## PROVIDED PASSAGE
.....
Bookies

by Trey Nosrac

My iPad just dinged. The news was bad. My favorite writer, Jay Cronley, cashed his final ticket. This was strange because the story I was fiddling around with was about the staggering uptake in the value of a book Jay wrote about horse racing. Now Jay will never read the story and send an email along the lines of, “Thanks pal, now a guy is outside my door with a copy of my book and an Uzi.”

Jay was wicked funny. He loved thoroughbred horseracing. When I asked about harness racing, he replied, “…ehhh.” Jay was not a flowery writer, he spit it our clear and terse. You would be smart to find one of Jay Cronley’s novels. The odds are 2-5 that you laugh out loud. However, as you will see in the paragraphs below, finding a Jay Cronley book will not be easy.

Rest easy my good man. You ran a good race. You made people smile.
.....
## DATA BLOCK
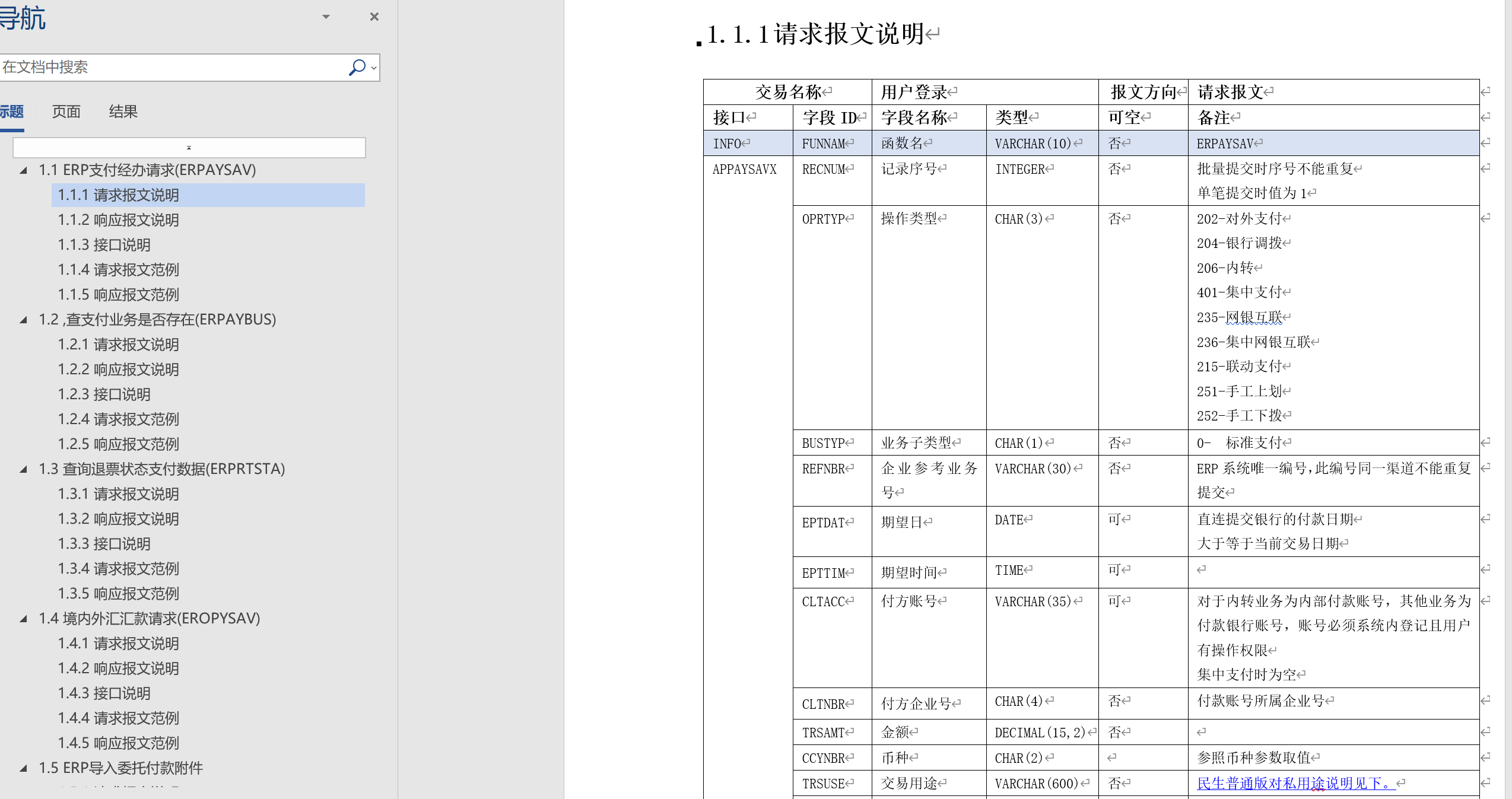
Task: Switch to the 结果 tab
Action: click(x=123, y=112)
.....
## JOBS
• A. From the Bookies tribute to Jay Cronley, list each sentence in the paragraph that begins "Rest easy."
• B. Carry the Bookies tribute to Jay Cronley forward from its final sentence.

## WRITTEN ANSWERS
• A.
Rest easy my good man.
You ran a good race.
You made people smile.

• B.
* * *

This column is a public service announcement. You may have a book on your shelf of significant value and not realize it.

The title of the book is Good Vibes, a humorous romp about a racetrack loser who goes on a hot streak. Jay Cronley wrote the book in 1979, along with a string of other outstanding comic novels and a thoroughbred-racing column, from his home base of Tulsa, OK.

Good Vibes went Hollywood. The movie, Let It Ride, which starred Richard Dreyfuss, was based on Good Vibes and had a decent run at the box office in 1989. When Jay sold his book to Hollywood, the work underwent screenwriting, but his irreverent racetrack humor remained intact. The storyline is simple, a racetrack regular named Trotter spends a day at the track and just keeps parlaying (Let it Ride) until his winning reaches dizzying heights. Along for the ride are his loopy pal, his girlfriend and some racetrack regulars like Tony Cheeseburger. Pull up this YouTube for a sample of the style:

Here are a few nuggets that fell out of Good Vibes:

Tony Cheesburger: The 4 horse! Nobody bets the 4 horse, Trotter. The 4 horse is a joke. They let little kiddies on the 4 horse to have their picture taken.

Jay Trotter: May I… buy you a drink?

Mrs. Davis: I don’t see why not. I’m on the pill.

Jay Trotter: Who do you like in the second?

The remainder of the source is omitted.